O’Neill expands on what he means by the ‘difficulties involved’ for both players and managers.
“These aren’t machines. There are all sorts of factors that come into consideration here. A colleague of mine is a big fan of horse racing, and he often says you don’t know what’s going on in the physiology of the horse on a particular day.
“In any sport, equine or otherwise, there are all these variables — we only see the sport, but there are domestic pressures, social pressures, the everyday commitments of life that go along with the elite level sport.
“There are multifaceted issues, and they do come up. I know that from my own time, and that’s when you need the assistance of others to help with those. That’s multiplied in latter years, high-level teams have a lot of people involved to address issues like that.”
He echoes his old captain and teammate Tony Hanahoe, who said in these pages last week that no members of the team they played on begrudged the new Dublin stars their place in the limelight.
“Yes, I don’t think any of my playing colleagues would have any issue with their success or status — any time we chat about the team it’s about how good they are, their excellence, not that we’ve been surpassed.

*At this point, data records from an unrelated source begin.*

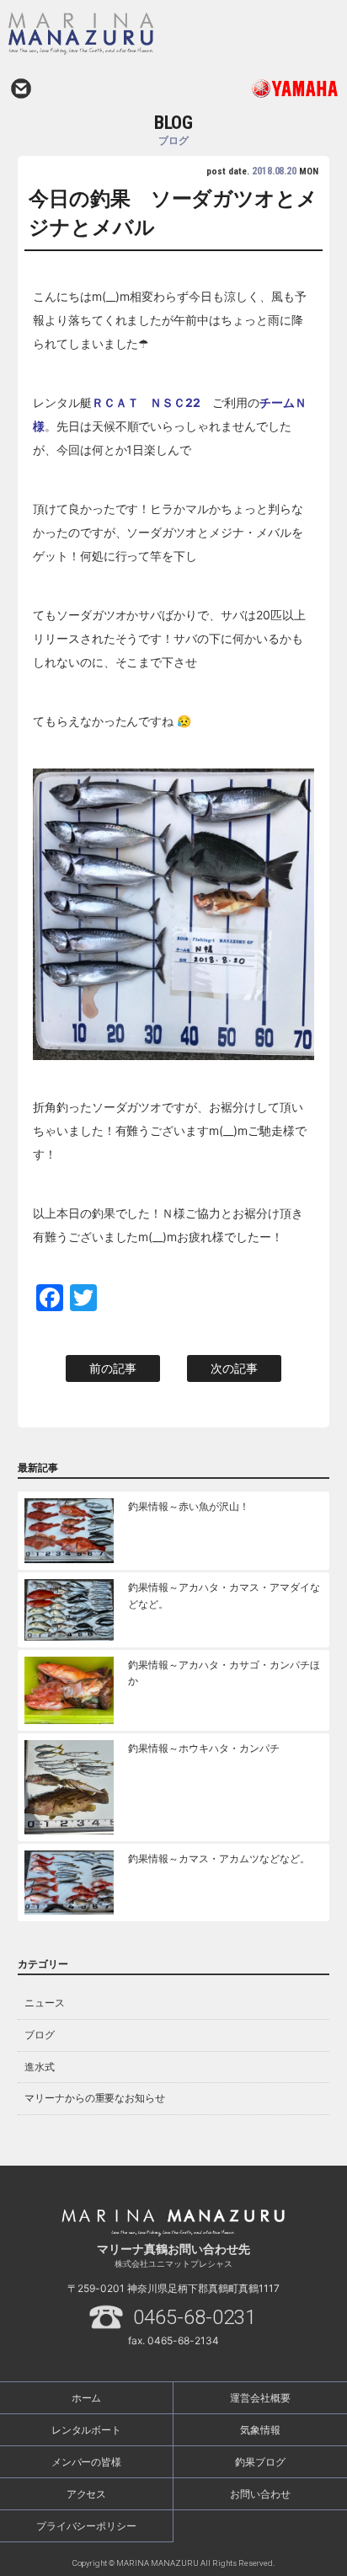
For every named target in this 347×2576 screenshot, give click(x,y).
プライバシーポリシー (86, 2526)
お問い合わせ (21, 88)
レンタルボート (86, 2429)
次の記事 (234, 1368)
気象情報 (260, 2429)
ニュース (44, 2002)
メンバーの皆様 (86, 2462)
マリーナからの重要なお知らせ (95, 2097)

“They’d all be delighted. I doubt anyone harbours any secret envy of them. I think in Dublin it’s all seen as part of the legacy, a developmental process. That said, I never would have anticipated being this close to five titles in a row. It’s pretty exceptional stuff by any standards, historical or otherwise. An All-Ireland is just so hard to win that it’s hard to see it on the cards, but the team — obviously — is a pretty exceptional one.

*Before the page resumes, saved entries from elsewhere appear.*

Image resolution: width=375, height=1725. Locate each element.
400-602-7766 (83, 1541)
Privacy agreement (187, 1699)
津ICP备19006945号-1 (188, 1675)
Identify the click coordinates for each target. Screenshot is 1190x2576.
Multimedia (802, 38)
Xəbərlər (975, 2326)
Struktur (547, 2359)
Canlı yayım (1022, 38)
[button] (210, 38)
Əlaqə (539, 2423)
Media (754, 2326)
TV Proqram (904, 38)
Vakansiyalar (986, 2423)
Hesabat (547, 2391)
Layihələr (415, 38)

“Having said all of that, though, they’ve only had marginal wins in a number of those All-Ireland finals, it’s been very tight. But they have won them, and I don’t know if there are any of those finals that they didn’t deserve to win when you examine them closely.“
O’Neill’s particularly pleased that his old charges are so deeply involved:
Gavin was a hard-working wing-forward on O’Neill’s 1995 side. Did he have the cut of a potential manager even then? “Yes — he was of that calibre, both intellectually and as a team player.
“The latter is very important — you can see his team functions very much as a team and not as a collection of elite individuals.
"That’s something you can get with a team, but Jim’s team works very much as a team, they play that way. In fairness, Pat Gilroy was another of that ilk, along with Jim. I’m amazed that Jim has had the energy and enthusiasm to stick with it for so long, because he has a busy career but then winning helps with energy and enthusiasm.”
And the replay? “I think Kerry can take fair confidence from the exposure and experience their team has gathered, particularly as it’s so young, though I think Dublin will get their match-ups better aligned today.
“There were Dublin performances which weren’t at the expected level the last day, and it’s a team with a lot of miles on the clock.
"But I’d expect another good game, which will be good for Gaelic football, which has been in the doldrums to some extent.
"The good games have come in the latter stages of the championship, and the last day we saw a very good game. I’m hoping for the same this evening.”
The big picture and the small picture. Together.